Lines of data:
________________________
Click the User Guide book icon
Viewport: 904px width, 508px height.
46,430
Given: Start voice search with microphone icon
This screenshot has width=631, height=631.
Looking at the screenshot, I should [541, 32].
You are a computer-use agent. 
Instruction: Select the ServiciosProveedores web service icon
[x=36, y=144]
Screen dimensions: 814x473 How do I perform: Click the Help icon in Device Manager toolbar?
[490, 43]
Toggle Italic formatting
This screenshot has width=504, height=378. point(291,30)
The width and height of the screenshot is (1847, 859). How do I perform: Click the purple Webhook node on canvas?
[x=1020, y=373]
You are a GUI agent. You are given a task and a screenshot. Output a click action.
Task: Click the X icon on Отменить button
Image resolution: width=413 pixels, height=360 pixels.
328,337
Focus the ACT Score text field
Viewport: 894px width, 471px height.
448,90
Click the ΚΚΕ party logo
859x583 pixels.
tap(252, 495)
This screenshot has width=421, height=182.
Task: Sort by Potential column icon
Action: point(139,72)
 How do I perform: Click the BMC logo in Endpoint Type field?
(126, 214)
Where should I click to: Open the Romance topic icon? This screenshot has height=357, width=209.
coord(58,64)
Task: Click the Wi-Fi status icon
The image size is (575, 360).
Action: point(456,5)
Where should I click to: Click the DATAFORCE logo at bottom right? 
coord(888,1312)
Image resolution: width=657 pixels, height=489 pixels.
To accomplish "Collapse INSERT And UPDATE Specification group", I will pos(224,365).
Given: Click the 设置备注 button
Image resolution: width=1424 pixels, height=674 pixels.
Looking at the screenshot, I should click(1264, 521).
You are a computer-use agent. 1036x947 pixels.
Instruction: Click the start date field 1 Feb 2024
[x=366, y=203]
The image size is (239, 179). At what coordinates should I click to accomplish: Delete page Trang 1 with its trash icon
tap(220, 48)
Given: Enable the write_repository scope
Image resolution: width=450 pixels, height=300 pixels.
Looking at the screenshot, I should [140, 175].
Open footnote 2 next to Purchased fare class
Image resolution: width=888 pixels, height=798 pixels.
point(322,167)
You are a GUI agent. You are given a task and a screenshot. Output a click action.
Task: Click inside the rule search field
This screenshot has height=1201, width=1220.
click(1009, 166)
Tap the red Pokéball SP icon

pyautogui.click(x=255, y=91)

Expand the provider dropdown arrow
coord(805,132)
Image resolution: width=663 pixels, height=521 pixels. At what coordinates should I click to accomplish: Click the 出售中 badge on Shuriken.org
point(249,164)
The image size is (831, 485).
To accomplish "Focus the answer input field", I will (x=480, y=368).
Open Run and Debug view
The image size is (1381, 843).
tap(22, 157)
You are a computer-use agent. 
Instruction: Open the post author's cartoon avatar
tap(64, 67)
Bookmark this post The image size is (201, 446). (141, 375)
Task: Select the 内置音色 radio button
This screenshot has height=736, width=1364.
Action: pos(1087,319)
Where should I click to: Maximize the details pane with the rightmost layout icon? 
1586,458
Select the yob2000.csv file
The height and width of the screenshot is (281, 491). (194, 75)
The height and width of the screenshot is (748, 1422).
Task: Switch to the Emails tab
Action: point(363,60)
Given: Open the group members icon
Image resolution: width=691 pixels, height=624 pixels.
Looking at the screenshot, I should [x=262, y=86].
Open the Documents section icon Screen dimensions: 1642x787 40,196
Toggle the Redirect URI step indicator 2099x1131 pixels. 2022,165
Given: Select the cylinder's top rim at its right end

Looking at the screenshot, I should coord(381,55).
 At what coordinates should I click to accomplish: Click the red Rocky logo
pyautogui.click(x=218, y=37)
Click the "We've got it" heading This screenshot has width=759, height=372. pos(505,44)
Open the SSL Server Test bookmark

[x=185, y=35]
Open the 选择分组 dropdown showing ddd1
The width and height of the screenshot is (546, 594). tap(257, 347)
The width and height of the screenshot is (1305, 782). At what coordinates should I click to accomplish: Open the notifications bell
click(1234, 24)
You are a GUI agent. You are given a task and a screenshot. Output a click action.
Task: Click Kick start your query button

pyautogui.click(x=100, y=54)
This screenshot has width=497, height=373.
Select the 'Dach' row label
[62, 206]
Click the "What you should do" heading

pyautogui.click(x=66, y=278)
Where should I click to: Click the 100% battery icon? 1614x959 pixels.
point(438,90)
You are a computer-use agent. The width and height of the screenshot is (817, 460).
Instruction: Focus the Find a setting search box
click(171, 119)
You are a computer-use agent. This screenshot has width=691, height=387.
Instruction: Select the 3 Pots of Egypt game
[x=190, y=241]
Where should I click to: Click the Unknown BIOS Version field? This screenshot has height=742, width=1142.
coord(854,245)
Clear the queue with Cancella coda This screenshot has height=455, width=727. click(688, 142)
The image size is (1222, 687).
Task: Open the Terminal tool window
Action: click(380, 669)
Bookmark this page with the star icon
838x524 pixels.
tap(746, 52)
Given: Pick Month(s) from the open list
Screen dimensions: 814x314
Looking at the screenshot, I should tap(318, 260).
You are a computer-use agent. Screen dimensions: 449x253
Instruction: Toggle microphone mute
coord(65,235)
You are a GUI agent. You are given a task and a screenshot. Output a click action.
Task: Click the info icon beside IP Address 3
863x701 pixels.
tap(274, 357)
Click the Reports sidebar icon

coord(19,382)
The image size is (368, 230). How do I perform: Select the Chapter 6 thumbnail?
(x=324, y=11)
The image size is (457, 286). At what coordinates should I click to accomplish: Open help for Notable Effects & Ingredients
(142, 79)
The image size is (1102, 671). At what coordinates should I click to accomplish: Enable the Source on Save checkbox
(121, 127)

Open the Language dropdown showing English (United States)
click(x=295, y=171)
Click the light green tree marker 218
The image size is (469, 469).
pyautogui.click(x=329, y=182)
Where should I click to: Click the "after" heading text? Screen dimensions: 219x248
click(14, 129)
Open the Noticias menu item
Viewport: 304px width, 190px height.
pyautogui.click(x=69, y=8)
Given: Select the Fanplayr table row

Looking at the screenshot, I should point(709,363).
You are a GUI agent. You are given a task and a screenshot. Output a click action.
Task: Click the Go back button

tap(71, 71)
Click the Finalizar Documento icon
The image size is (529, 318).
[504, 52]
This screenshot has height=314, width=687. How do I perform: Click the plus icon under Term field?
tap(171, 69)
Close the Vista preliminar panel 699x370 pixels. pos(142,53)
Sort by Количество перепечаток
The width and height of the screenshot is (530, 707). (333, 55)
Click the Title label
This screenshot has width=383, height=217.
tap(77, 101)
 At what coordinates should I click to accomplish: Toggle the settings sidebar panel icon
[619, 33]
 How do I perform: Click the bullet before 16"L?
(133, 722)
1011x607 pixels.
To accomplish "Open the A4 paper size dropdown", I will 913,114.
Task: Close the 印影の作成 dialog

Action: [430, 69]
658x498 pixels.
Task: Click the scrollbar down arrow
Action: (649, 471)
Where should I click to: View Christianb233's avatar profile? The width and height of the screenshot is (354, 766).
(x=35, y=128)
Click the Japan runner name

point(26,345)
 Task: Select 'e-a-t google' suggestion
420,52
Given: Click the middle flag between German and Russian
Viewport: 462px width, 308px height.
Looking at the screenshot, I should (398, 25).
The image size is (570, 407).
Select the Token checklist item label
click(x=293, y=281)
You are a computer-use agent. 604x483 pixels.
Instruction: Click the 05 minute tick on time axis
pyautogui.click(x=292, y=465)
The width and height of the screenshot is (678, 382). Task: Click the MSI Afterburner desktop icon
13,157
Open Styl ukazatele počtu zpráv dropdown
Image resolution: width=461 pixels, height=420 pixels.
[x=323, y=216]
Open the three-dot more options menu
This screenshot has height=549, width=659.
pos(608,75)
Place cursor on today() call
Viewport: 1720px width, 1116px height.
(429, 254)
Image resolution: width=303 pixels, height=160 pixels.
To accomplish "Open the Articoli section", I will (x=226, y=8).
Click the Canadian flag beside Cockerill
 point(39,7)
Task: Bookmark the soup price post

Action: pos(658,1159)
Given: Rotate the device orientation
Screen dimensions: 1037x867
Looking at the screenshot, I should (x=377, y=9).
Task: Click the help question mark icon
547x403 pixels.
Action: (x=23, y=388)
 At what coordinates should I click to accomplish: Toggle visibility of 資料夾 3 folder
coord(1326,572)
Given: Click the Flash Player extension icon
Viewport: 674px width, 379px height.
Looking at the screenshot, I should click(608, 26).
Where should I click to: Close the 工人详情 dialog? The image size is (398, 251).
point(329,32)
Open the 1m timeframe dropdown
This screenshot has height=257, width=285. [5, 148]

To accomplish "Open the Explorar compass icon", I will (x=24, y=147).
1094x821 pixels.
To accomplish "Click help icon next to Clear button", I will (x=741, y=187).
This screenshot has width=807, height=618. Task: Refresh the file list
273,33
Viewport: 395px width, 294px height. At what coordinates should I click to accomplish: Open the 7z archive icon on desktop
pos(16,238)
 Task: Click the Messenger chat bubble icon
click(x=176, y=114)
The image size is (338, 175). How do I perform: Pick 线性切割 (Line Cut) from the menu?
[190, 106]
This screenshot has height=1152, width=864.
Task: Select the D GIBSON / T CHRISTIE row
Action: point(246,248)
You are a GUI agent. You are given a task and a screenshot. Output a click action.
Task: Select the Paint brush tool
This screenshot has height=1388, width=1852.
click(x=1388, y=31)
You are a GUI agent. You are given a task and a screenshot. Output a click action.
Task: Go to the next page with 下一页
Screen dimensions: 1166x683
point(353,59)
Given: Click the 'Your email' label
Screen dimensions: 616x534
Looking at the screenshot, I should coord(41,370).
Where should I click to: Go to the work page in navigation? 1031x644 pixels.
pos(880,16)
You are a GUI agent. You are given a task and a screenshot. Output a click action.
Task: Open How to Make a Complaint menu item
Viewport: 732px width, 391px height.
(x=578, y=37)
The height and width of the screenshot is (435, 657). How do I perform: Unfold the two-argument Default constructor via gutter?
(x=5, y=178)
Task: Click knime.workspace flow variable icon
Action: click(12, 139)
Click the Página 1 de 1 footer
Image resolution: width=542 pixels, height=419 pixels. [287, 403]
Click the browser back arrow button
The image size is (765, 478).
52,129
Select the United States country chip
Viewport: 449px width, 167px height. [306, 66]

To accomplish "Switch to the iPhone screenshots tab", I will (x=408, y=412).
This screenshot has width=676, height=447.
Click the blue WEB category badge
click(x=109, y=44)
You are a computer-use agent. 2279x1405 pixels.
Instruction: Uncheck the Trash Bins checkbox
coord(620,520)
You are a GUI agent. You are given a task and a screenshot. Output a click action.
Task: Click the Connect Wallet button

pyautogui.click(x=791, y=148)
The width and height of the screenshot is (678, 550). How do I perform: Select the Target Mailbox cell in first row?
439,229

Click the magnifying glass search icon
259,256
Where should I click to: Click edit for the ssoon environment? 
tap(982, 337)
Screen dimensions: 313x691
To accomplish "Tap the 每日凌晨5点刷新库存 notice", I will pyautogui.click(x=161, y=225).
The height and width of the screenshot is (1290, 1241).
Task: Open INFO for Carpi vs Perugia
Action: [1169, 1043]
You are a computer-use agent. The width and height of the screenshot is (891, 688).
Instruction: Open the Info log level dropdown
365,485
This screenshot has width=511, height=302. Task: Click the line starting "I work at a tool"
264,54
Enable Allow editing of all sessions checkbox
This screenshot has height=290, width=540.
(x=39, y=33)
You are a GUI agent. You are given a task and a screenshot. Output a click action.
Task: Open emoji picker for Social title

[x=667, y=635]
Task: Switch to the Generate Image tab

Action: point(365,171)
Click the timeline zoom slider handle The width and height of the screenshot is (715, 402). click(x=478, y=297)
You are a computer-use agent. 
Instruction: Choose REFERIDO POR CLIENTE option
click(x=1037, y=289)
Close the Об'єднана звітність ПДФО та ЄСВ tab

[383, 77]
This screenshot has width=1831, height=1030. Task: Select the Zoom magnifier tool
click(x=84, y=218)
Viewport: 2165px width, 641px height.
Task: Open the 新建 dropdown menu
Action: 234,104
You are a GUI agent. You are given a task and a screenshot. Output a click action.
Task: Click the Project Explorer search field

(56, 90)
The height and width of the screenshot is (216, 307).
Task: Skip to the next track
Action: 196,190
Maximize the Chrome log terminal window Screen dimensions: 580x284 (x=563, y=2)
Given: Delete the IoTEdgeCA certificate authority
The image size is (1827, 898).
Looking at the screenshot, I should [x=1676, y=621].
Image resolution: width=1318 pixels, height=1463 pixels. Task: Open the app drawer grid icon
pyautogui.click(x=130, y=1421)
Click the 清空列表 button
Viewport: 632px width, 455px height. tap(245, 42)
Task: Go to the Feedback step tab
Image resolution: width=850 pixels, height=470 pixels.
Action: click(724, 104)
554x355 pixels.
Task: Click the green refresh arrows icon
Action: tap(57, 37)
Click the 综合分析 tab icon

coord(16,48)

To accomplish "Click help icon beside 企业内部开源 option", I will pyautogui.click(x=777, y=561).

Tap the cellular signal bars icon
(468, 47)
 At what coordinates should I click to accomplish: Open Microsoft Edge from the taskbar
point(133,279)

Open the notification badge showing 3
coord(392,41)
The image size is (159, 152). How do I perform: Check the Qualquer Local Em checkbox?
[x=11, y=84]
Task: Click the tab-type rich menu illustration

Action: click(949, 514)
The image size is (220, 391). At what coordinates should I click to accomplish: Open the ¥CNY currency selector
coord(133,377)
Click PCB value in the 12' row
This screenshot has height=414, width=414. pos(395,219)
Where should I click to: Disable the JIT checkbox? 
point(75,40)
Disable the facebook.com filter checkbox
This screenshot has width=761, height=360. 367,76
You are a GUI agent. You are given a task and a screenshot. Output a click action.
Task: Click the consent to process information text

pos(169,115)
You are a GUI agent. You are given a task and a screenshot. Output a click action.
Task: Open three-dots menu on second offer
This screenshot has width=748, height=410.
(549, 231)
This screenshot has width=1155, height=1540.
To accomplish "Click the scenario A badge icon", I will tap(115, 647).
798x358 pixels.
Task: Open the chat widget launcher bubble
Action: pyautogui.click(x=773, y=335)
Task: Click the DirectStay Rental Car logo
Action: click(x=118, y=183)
________________________
Direction:
Update the material from the line that contains "Click PCB value in the 12' row" through the last line, changing every "checkbox" to "check box" and leaving everything else as it is. Return only those lines.

Result for this task:
Click PCB value in the 12' row
This screenshot has height=414, width=414. pos(395,219)
Where should I click to: Disable the JIT check box? 
point(75,40)
Disable the facebook.com filter check box
This screenshot has width=761, height=360. 367,76
You are a GUI agent. You are given a task and a screenshot. Output a click action.
Task: Click the consent to process information text

pos(169,115)
You are a GUI agent. You are given a task and a screenshot. Output a click action.
Task: Open three-dots menu on second offer
This screenshot has width=748, height=410.
(549, 231)
This screenshot has width=1155, height=1540.
To accomplish "Click the scenario A badge icon", I will tap(115, 647).
798x358 pixels.
Task: Open the chat widget launcher bubble
Action: pyautogui.click(x=773, y=335)
Task: Click the DirectStay Rental Car logo
Action: click(x=118, y=183)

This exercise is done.